Testen wir Sie doch gleich mit derselben Frage: Wie sieht die Zukunft im Banking aus?

Ein Begriff, der mir sehr gut gefällt, ist jener der unsichtbaren Bank. In der Zukunft der Finanzindustrie wird ganz viel fehlen, was wir heute noch antreffen. Filialen, Kundenberater, Agenten, physische Dokumente zähle ich dazu. Allerdings werden wir auch viel Neues vorfinden – so könnten uns die technischen Mittel erlauben, endlich wieder einmal eine echte Service- und Produktinnovation auf den Markt zu bringen.

Mit dieser Vision werden Sie bei den Kollegen aber anecken. Für die ist der Kundenberater sakrosankt. Allenfalls, heisst es, könne man ihn mit digitalen Mitteln zum bionischen Banker ausrüsten.
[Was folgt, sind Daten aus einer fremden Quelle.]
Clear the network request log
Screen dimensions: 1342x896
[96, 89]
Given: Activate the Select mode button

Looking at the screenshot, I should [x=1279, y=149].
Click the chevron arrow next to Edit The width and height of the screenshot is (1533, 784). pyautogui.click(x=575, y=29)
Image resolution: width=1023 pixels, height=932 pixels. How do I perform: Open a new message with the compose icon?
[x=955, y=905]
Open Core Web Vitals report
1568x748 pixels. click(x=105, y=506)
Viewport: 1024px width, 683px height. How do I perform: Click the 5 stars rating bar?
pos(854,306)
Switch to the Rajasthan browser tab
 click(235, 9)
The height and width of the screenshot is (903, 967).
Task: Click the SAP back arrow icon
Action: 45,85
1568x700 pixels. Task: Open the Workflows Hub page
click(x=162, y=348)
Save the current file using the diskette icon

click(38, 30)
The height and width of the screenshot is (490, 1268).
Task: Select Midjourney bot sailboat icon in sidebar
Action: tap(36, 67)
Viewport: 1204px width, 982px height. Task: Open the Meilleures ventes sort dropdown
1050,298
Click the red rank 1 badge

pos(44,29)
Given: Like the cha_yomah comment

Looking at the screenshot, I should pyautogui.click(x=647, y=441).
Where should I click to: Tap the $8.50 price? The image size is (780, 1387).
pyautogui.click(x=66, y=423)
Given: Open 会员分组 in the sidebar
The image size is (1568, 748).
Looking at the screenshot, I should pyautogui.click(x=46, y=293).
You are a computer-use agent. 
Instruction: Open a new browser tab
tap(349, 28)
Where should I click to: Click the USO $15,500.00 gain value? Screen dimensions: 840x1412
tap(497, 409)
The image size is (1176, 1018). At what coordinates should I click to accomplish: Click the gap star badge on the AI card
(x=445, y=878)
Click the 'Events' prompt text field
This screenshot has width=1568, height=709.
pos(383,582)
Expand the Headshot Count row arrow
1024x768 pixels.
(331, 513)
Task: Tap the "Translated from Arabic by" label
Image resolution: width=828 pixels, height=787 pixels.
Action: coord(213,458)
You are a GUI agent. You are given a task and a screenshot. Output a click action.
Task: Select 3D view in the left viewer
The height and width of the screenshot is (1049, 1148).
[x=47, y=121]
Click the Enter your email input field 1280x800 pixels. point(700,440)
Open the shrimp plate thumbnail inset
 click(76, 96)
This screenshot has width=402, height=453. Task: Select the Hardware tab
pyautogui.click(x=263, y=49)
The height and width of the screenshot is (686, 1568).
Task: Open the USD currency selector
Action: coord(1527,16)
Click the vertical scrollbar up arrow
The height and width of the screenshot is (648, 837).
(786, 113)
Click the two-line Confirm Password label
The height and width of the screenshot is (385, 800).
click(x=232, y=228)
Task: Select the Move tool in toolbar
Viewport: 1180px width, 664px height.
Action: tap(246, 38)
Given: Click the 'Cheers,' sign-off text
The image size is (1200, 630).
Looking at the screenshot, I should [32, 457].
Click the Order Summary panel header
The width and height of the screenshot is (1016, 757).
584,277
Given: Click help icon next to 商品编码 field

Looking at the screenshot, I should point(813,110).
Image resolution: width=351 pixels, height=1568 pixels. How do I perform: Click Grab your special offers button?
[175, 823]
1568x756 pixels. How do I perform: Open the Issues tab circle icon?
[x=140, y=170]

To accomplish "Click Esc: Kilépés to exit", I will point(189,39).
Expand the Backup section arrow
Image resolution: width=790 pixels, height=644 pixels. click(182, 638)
Zugegeben, das ist eines meiner Lieblingsthemen. Der Kundenberater ist eine evolutionstheoretische Wunderkiste. Er überlebt immer wieder und wird neu definiert – gegenwärtig wird ihm gerade die Rolle des Psychologen und Vertrauensarzt neu zugewiesen. Da muss ich die Kollegen schon fragen: Glaubt Ihr wirklich, was Ihr da erzählt?

Sie glauben nicht daran.

In der Komplexität, in der wir uns heute im Banking bewegen, steigen die Anforderungen an die Berater ins Übermenschliche. Ich sage: Komplexität vermag der Berater nicht zu «managen», weil wir das alle – bis vielleicht auf einige Nobelpreisträger – nicht können.

«Wir hören nur die geglätteten Erfolgsmeldungen»

Der Umstand, dass der Berater immer noch im Zentrum zahlreicher Geschäftsmodelle steht, zeugt meiner Meinung davon, dass die Banken nicht wissen, was sie mit ihm anfangen sollen.

Wozu taugt der Berater noch?

Was der Kundenberater «managen» kann und muss, das sind Emotionen. Gerade wenn es darum geht, schlechte Nachrichten zu vermitteln, ist Empathie wichtig. Entsprechend wird das wohl weiterhin ein Mensch machen dürfen.

In der Antike wurden Überbringer schlechter Nachrichten hingerichtet. Das ist kein erstrebenswerter Job, oder?

Interessanterweise ist es der IT-Riese Amazon, der den Begriff des «emotional banking» geprägt hat. Das Unternehmen ist bekanntermassen gut darin, über das Kundenerlebnis Emotionen zu wecken. Im Banking sind wir jedoch sehr strukturlastig und stets bestrebt, keine Fehler zu machen. Als Bankberater kann ich deshalb gar nicht explorativ Optionen mit meinem Kunden besprechen, weil ich ja immer schon weiss, wo die Reise hingehen muss. Das ist weder spielerisch noch weckt es Emotionen.

Banken müssen Fehler machen dürfen? Erklären Sie das der Finma.